(Collected data entries)

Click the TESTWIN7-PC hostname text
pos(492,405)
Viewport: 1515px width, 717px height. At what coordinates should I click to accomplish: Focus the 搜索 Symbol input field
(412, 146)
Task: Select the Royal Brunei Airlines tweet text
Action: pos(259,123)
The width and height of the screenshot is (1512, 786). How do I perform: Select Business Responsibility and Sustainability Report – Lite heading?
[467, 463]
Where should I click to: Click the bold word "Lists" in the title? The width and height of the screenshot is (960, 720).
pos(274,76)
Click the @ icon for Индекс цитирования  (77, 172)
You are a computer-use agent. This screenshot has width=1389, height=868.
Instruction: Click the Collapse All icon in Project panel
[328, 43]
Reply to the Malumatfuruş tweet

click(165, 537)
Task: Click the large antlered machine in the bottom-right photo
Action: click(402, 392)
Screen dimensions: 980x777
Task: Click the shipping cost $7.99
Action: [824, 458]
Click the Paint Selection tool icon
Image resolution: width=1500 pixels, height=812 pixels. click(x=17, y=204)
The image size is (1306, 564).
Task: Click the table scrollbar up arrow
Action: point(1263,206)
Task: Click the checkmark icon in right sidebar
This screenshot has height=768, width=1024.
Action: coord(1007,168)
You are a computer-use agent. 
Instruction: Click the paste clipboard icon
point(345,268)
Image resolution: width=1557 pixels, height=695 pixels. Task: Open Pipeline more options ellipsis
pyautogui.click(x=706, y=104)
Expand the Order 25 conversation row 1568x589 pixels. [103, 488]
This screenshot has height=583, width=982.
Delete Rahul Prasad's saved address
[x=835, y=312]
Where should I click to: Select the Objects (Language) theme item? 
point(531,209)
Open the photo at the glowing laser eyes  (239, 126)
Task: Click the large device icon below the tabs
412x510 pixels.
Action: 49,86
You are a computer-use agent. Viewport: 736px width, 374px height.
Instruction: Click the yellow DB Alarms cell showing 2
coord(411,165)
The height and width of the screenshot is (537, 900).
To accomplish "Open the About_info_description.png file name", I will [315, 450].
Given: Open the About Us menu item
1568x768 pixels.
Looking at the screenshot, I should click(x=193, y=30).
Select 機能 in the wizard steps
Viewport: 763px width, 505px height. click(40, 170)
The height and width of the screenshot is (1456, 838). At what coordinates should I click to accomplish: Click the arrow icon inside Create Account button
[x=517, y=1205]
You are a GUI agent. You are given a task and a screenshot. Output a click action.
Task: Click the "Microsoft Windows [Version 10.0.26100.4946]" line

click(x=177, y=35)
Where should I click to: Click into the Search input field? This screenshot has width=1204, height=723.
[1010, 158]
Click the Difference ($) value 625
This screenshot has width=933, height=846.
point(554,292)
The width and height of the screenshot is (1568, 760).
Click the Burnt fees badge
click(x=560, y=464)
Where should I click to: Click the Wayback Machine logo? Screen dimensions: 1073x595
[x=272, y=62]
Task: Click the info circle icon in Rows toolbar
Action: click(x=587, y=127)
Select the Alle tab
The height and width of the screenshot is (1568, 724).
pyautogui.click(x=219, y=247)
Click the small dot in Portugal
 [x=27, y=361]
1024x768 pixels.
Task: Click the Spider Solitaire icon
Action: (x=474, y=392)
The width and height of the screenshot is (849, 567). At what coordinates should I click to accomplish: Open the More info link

== Directions for this task ==
All entries must come back exactly as they were written.

== Solution for this problem ==
Click the TESTWIN7-PC hostname text
pos(492,405)
Viewport: 1515px width, 717px height. At what coordinates should I click to accomplish: Focus the 搜索 Symbol input field
(412, 146)
Task: Select the Royal Brunei Airlines tweet text
Action: pos(259,123)
The width and height of the screenshot is (1512, 786). How do I perform: Select Business Responsibility and Sustainability Report – Lite heading?
[467, 463]
Where should I click to: Click the bold word "Lists" in the title? The width and height of the screenshot is (960, 720).
pos(274,76)
Click the @ icon for Индекс цитирования  (77, 172)
You are a computer-use agent. This screenshot has width=1389, height=868.
Instruction: Click the Collapse All icon in Project panel
[328, 43]
Reply to the Malumatfuruş tweet

click(165, 537)
Task: Click the large antlered machine in the bottom-right photo
Action: click(402, 392)
Screen dimensions: 980x777
Task: Click the shipping cost $7.99
Action: [824, 458]
Click the Paint Selection tool icon
Image resolution: width=1500 pixels, height=812 pixels. click(x=17, y=204)
The image size is (1306, 564).
Task: Click the table scrollbar up arrow
Action: point(1263,206)
Task: Click the checkmark icon in right sidebar
This screenshot has height=768, width=1024.
Action: coord(1007,168)
You are a computer-use agent. 
Instruction: Click the paste clipboard icon
point(345,268)
Image resolution: width=1557 pixels, height=695 pixels. Task: Open Pipeline more options ellipsis
pyautogui.click(x=706, y=104)
Expand the Order 25 conversation row 1568x589 pixels. [103, 488]
This screenshot has height=583, width=982.
Delete Rahul Prasad's saved address
[x=835, y=312]
Where should I click to: Select the Objects (Language) theme item? 
point(531,209)
Open the photo at the glowing laser eyes  (239, 126)
Task: Click the large device icon below the tabs
412x510 pixels.
Action: 49,86
You are a computer-use agent. Viewport: 736px width, 374px height.
Instruction: Click the yellow DB Alarms cell showing 2
coord(411,165)
The height and width of the screenshot is (537, 900).
To accomplish "Open the About_info_description.png file name", I will [315, 450].
Given: Open the About Us menu item
1568x768 pixels.
Looking at the screenshot, I should click(x=193, y=30).
Select 機能 in the wizard steps
Viewport: 763px width, 505px height. click(40, 170)
The height and width of the screenshot is (1456, 838). At what coordinates should I click to accomplish: Click the arrow icon inside Create Account button
[x=517, y=1205]
You are a GUI agent. You are given a task and a screenshot. Output a click action.
Task: Click the "Microsoft Windows [Version 10.0.26100.4946]" line

click(x=177, y=35)
Where should I click to: Click into the Search input field? This screenshot has width=1204, height=723.
[1010, 158]
Click the Difference ($) value 625
This screenshot has width=933, height=846.
point(554,292)
The width and height of the screenshot is (1568, 760).
Click the Burnt fees badge
click(x=560, y=464)
Where should I click to: Click the Wayback Machine logo? Screen dimensions: 1073x595
[x=272, y=62]
Task: Click the info circle icon in Rows toolbar
Action: click(x=587, y=127)
Select the Alle tab
The height and width of the screenshot is (1568, 724).
pyautogui.click(x=219, y=247)
Click the small dot in Portugal
 [x=27, y=361]
1024x768 pixels.
Task: Click the Spider Solitaire icon
Action: (x=474, y=392)
The width and height of the screenshot is (849, 567). At what coordinates should I click to accomplish: Open the More info link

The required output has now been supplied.